Saturday, June 16, 2012

Ring, Ring...

I am very married. My wonderfully supportive wife and I are going through life's adventures together and helping each other along the way. Our wedding rings are a tangible symbol of this adventure and our goal of helping each other along through the journey.

We came together as full adults each having been married before. Our expectations and assumptions are (hopefully...) a bit more mature because of this. And we both know the power of symbols. Her ring has been passed through my family. It's not gorgeous or modern or flashy, but it has a history and has seen many years. My "Boy Ring" is a simple gold band that has become too large as I've lost weight. I have to be careful that it doesn't fall off if my hands are wet. And the symbolism of that change is not lost on me. A few months ago I bought a simple gold filled, cubic zirconia wedding set that looks better on a lady's hand. Very inexpensive but very appropriate. I make a point to always wear it when I'm out in the world and I very often get complimented on it. Not surprisingly those compliments always come from other women.

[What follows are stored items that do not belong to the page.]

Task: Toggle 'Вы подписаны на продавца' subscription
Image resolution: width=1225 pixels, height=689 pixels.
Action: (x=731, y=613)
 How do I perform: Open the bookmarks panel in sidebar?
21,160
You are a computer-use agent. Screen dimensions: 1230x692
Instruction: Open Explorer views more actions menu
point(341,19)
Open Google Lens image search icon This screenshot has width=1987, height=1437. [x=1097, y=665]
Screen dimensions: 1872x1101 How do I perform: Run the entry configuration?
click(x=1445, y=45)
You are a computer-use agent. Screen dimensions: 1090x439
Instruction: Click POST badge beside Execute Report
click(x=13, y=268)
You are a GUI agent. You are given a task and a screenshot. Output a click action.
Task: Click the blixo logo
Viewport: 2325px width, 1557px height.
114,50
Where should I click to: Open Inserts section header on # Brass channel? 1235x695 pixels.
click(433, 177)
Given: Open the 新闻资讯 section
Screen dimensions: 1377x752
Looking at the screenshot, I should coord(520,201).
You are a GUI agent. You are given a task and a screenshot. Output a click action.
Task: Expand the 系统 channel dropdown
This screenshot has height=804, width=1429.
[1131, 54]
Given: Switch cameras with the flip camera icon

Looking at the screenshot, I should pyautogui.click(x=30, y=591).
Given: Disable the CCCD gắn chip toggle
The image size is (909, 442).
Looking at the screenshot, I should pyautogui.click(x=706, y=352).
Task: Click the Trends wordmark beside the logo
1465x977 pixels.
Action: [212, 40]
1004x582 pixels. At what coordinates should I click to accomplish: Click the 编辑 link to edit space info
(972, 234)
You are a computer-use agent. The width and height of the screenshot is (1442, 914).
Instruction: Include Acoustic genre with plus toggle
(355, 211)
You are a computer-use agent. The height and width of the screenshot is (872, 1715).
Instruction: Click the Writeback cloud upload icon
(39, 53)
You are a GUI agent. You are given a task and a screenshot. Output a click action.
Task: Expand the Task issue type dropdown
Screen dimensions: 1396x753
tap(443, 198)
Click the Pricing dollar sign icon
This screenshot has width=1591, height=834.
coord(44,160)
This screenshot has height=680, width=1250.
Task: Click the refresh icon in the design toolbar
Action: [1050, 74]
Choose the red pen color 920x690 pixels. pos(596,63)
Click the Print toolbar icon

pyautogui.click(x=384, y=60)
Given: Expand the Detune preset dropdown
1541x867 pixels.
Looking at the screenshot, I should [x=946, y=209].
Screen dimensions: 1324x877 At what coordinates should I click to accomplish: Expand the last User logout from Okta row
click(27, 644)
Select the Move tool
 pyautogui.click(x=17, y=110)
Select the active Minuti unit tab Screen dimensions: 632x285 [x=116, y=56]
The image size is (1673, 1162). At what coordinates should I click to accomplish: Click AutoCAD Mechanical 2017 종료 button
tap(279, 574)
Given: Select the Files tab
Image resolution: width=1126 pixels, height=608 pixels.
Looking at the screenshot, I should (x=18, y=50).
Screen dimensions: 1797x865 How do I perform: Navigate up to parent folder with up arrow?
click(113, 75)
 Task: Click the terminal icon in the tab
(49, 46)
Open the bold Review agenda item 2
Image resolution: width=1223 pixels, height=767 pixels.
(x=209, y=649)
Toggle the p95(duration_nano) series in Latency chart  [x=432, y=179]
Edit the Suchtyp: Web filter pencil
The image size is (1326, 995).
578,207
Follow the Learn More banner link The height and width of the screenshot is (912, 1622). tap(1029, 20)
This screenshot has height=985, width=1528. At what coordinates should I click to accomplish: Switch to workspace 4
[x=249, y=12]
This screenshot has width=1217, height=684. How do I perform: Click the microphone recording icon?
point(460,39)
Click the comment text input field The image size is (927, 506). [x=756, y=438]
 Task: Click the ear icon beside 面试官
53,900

And that gets us to the heart of this posting. Women pointedly notice each others rings. They are a symbol of relationships, love, status, and family. A wedding ring announces that you are in the sisterhood. The shop lady, the waitress, the bank teller sees that you are living in the world in a certain way. Honestly, for me, breast forms and hair and makeup are clues to guide people to treat me a certain way. The rings are a deeper symbol that shows what is important in my life. This lovely posting by Lucy brought me to warm tears and touched me very deeply. Two people finding their way through complicated changes while being authentic. Because rings are a symbol to ourselves also. Right there on the hand that opens a door, or holds a glass, or touches the arm of a loved one. It sparkles in the light to remind us of the lights in our lives.